▶ [Supplied information]
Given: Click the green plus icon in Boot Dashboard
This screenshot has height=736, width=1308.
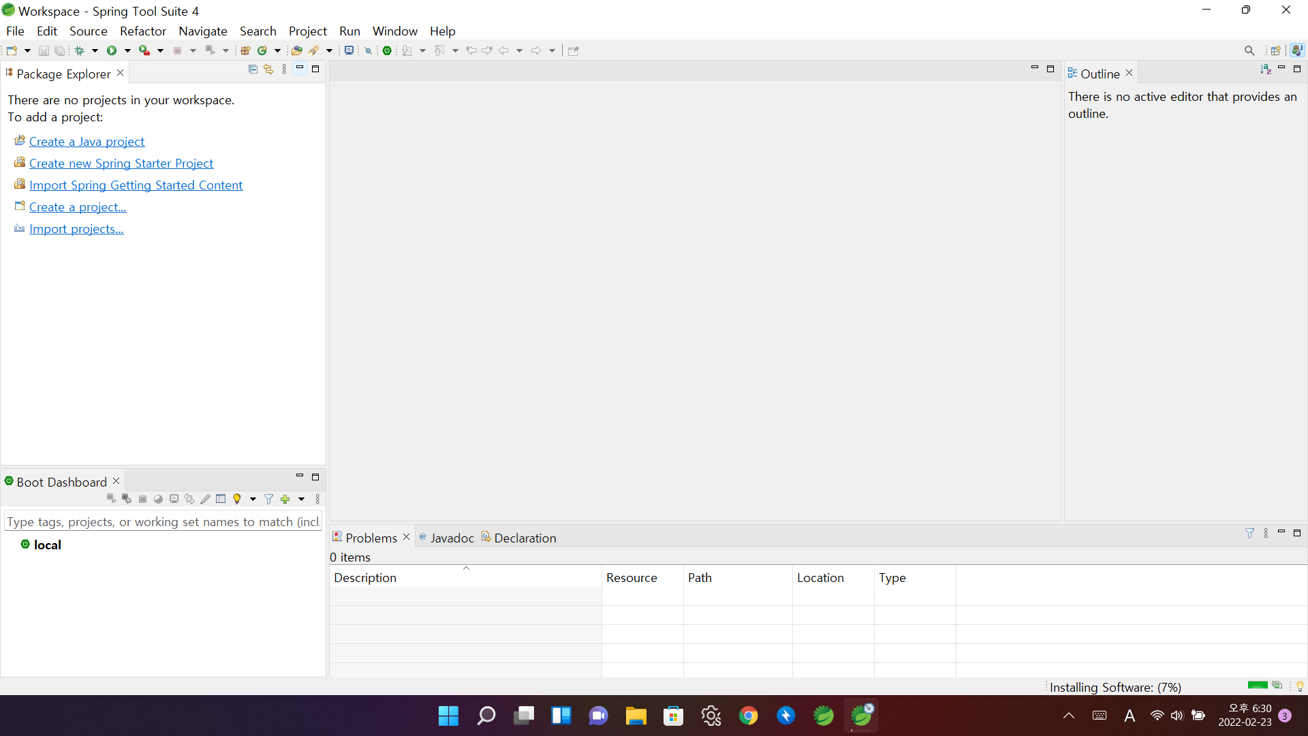Looking at the screenshot, I should click(x=285, y=500).
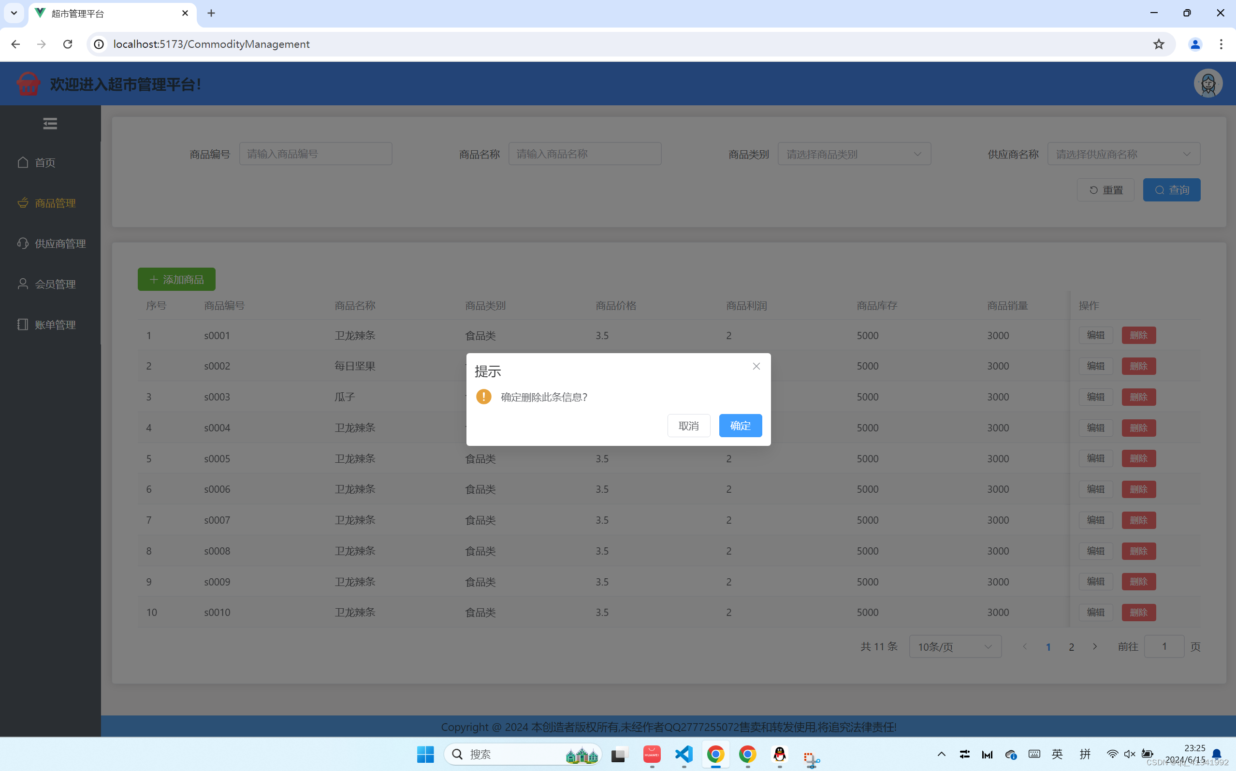Go to page 2 of results

point(1071,647)
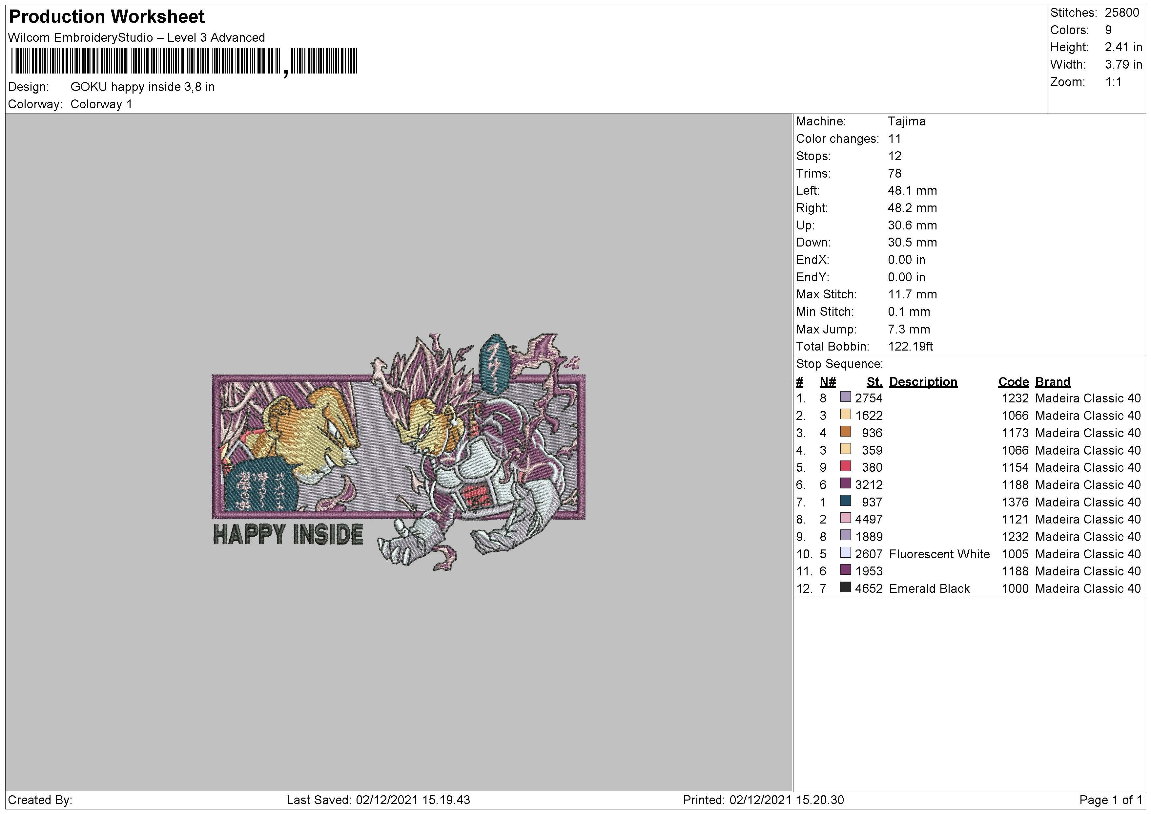Click the orange-brown swatch in row 3
1151x814 pixels.
845,431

▶ [What you should do]
Repeat the records in full and exactly, leaving every picture out.

▶ [Answer to this task]
Given: Click the green plus icon in Boot Dashboard
This screenshot has height=736, width=1308.
Looking at the screenshot, I should click(x=285, y=500).
Go to page 2 of results

point(1071,647)
Click the orange-brown swatch in row 3
1151x814 pixels.
845,431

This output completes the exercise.